Em relação à importância de se reunir para cristãos, está é, aliás, a essência do ‘ser Igreja’. E é claro que isso pode ser feito dentro da racionalidade. A pandemia é apenas um apêndice na história dos grandes desafios da era cristã, que sobreviveu a massacres, guerras e catástrofes. Se não há igreja, há o lar. Se não há casa, vão-se aos montes, e quando esses faltarem, as cavernas poderão ser novamente utilizadas. Só não podemos minimizar a importância do culto.

Reforço, por fim, que não comungo com o pensamento dos que minimizam a gravidade do problema que vivenciamos. Não desmereço a importância das normas estabelecidas para combater o vírus. Pelo contrário, ‘milito’ diariamente em prol de uma sociedade consciente. Nego o negacionistas e rechaço seus pensamentos.

Eu, por exemplo, há um ano não piso na congregação do bairro – em nome dos idosos que lá estão, mas fui algumas vezes a um templo maior, onde pude cumprir protocolos devidos. O cristão deve ser responsável, mas ao mesmo tempo não deve silenciar quando ouvir ataques gratuitos à fé dos seus iguais em nome de um suposto “bem” que incrédulos dizem ter.

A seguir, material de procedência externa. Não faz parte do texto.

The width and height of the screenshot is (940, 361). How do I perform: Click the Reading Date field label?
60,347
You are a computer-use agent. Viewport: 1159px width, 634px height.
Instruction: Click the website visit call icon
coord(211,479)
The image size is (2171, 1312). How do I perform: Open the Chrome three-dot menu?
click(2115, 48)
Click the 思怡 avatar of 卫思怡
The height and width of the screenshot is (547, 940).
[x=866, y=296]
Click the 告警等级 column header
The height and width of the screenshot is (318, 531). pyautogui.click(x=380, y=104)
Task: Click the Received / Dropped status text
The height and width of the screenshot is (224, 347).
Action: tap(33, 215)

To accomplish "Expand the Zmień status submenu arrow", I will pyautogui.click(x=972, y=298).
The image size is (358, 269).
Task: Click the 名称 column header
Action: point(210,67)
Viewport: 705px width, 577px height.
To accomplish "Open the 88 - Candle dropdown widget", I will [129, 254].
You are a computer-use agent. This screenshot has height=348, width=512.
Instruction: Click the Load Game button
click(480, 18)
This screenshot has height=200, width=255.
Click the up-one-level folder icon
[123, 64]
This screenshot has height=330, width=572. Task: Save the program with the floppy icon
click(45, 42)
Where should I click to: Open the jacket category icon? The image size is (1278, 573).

As igrejas são importantes, sim. Elas são o hospital espiritual de muitos brasileiros que buscam curar feridas para as quais a medicina não tem cura. E é bom que os cultos e missas possam voltar a atender esses pacientes de dupla cidadania. Com fé, mas também com com prudência, cautela e respeito, marcas históricas dos nazarenos.

Termino com a mesma pergunta que faço no título desta publicação. Por que, afinal, negam o “lugar de fala” a esse “povo barulhento” que apenas quer se reunir para cultuar ao seu Cristo?

Felipe Nunes – jornalista, repórter, mestre em jornalismo.